Can heat stroke cause long-term performance problems for endurance athletes? Once an athlete suffers a bout of exertional heat illness, they’re then more susceptible to experiencing symptoms again and their performance may be impacted in future.
Pro triathlete Matt Hanson collapsed with heat stroke at IRONMAN® Texas in 2016, and went on to experience lasting physiological changes that made racing in hot and humid conditions significantly harder.
We spoke to Matt to find out how he coped with a massively increased sweat rate after the incident in Texas and how he's now able to perform in extreme heat...
Hi Matt, can you tell us about your experience at Texas in 2016 and the effect it had on your performance during the following years?
Well, I’ve raced IRONMAN® Texas a number of times. In 2015, things went pretty well - it was a really hot day and I ended up taking the win overall, almost as a virtue of being the last man standing in brutal conditions!
So, I came back in 2016 with high hopes, and was again well down the fiel when coming off the bike - like I had been the year before - I was running well and moved myself into a podium position.
With about 5k to go, I saw 2nd place in front of me, and said to myself, “I have one more push in me”. But my body said, “no, you don't”, and I went down with heat stroke.
The heat stroke didn't feel like it was taking too much of a toll in the following weeks, but I just couldn't get solid workouts in. I felt fine, but I couldn't push myself too hard in sessions. The long term effects were pretty intense. In races in high humidity, my sweat rate went from about 1.3 litres an hour to over 3 litres an hour.
I did sweat rate testing to replicate the IRONMAN® World Championship conditions in Kona by visiting the University of Connecticut heat lab and it was scary what level of fluid intake I would need to be successful on race day. For context, in 2018, I lost 22 pounds during the race and just couldn’t keep up with hydration.
So, how have you been able to get back on top of your hydration strategy and perform at your best?
So there was a long stretch where avoiding hot races was essential for my success, but with my main goals always being in Kona, I had to figure that out. I believe one of the biggest things that helped me was moving to altitude, and that’s potentially because a lot of the adaptations that you get at altitude are very similar to what you do during a heat prep.
So even though I was doing a heat prep leading into hot races, I think being at altitude helped me over time. And it was moving to altitude when I noticed that I was handling the hot and humid races much better again.
Thankfully, my sweat rate is down well off of what it was at the 3 litres. It's about half of that now. I have to do a lot more frequent testing just to have confidence that I know what I'm losing, and I try to do testing in conditions that are specific to race day. I still sweat a lot more if it's humid than if it's not, even if it's cooler, so there's just some defence mechanism in my body that notices the humidity a lot more than the dry heat.
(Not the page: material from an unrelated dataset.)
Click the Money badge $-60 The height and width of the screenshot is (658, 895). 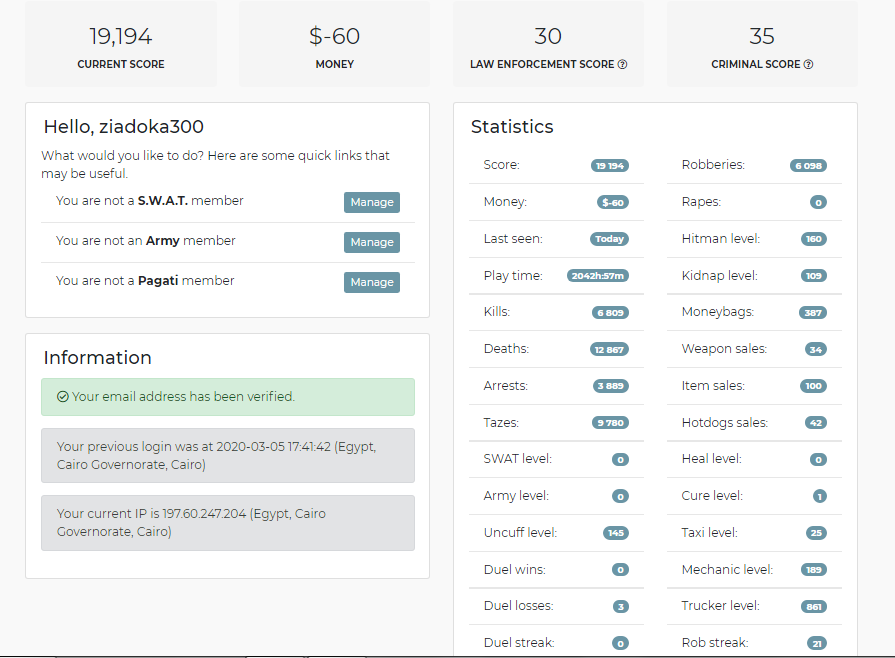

As well as my sweat rate increasing, I obviously lose a lot of sodium too. So, on the bike, one of the big turning points was when I started taking the Electrolyte Capsules. I’d take two capsules an hour on the bike, and drink a Carb & Electrolyte Drink Mix as well, so I can get the carbohydrate intake up to the level I want.
I'm constantly managing osmolality so on hot or humid days, I have to cut the calories down a little bit in order to increase the sodium so I don't get gut issues. That means I have to be a little bit smarter on the intensity side of things and manage spikes a lot better, so I can try to manage carb intake a little bit.
Racing in Kona, I target three bottles an hour on the bike, and then as much as I possibly can on the run. It’s always hard to measure when you're running through aid stations in that heat, but, get as much as you possibly can in, listening to the gut.
What would be your best advice for an athlete who struggles in the heat?
My number one piece of advice if you're racing in hot conditions is to measure your sweat rate in similar conditions to what you're going to face on race day.
Reconfirm that in all of your sessions. Weigh yourself before and after; record everything you eat and drink, and try to simulate the race conditions as best you can, even if you have to overdress or hop in a sauna afterwards, just so you get that humidity stimulus.
The key is to learn as much about your body as you can, especially if you suffer from a heat-related illness that impacts your performance like I did.